When I was editing the reference list, I carefully read through the tracked changes the macro made. This was much faster than actually making those changes myself. Plus, macros are more accurate than me—if I had made those changes myself (deleting "Second Edition" and then typing in "2nd ed." over and over again), I would have certainly made errors.
The Takeaway
If you're curious about AI but not sure where it fits, aim for small and specific tasks:
Verify facts and links, and double-check the results.
Mine your own writing for reusable language and faster workflows.
Generate revision options to break through filler language.

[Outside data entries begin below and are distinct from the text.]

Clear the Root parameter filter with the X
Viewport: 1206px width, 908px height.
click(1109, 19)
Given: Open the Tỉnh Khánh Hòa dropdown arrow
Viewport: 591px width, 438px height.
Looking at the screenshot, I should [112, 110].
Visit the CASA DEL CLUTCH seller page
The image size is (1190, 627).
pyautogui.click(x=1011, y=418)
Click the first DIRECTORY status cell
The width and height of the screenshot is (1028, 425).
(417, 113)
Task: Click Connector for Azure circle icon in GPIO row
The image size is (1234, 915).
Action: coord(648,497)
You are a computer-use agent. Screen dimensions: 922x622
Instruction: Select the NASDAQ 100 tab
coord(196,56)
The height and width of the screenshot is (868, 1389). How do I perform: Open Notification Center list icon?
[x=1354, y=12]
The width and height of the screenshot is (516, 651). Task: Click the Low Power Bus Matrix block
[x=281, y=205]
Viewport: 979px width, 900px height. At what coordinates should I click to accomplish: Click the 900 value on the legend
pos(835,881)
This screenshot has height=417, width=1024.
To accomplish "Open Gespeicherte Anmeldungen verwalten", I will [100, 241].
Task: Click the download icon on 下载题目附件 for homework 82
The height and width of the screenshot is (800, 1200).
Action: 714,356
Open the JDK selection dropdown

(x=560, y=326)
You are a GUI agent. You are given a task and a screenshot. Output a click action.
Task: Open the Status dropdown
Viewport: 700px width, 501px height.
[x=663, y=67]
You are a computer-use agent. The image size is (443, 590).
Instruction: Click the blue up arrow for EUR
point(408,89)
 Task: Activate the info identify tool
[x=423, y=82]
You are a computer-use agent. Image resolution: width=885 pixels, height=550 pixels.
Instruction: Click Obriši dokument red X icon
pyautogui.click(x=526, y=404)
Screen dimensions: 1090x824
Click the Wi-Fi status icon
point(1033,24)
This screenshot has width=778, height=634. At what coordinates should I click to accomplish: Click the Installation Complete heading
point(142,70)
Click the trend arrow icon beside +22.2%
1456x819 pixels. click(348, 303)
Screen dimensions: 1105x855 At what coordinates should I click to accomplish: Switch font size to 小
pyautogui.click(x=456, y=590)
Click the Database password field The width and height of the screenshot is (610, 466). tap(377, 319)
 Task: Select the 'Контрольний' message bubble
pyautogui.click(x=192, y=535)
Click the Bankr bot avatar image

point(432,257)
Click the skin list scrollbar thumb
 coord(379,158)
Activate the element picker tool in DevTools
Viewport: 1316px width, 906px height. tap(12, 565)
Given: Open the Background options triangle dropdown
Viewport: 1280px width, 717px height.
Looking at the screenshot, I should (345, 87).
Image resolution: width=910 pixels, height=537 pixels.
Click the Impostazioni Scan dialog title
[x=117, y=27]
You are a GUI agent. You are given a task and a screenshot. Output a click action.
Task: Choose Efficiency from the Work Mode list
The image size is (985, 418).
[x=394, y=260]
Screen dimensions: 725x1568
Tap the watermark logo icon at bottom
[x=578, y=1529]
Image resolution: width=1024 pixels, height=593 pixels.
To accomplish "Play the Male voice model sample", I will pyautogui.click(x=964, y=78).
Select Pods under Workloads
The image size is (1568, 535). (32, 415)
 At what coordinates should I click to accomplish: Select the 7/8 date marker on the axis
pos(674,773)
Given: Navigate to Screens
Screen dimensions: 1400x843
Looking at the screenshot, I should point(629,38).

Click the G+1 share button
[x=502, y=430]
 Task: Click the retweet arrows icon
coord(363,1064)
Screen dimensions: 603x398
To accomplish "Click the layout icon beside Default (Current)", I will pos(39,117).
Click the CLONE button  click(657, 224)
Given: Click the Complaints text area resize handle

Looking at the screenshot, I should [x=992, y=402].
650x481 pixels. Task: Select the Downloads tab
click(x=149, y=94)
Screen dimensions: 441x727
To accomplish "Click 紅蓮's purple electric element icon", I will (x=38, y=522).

Use AI for well-defined tasks (macros, find/replace logic), not messy, high-variance formatting.
How I Used AI to Write This Post
Here’s how I used AI to help me write and edit this blog post:
First draft: I keep a running list of how I use AI in my day-to-day work, but these are just sloppy notes to myself. I have a two-page style guideline for my writing, so I asked ChatGPT to use that and my previous blog posts to write a first draft, which I then read, edited, and edited again.
Strengths and weaknesses: After I thought my blog post was in decent shape, I asked ChatGPT to give me feedback. What were this post’s strengths and weaknesses? Where was it confusing?
Alternative text: I had ChatGPT write the alt-text for the images in this blog post.
Final polish: I ran this post through editGPT for a last-pass edit to catch any typos.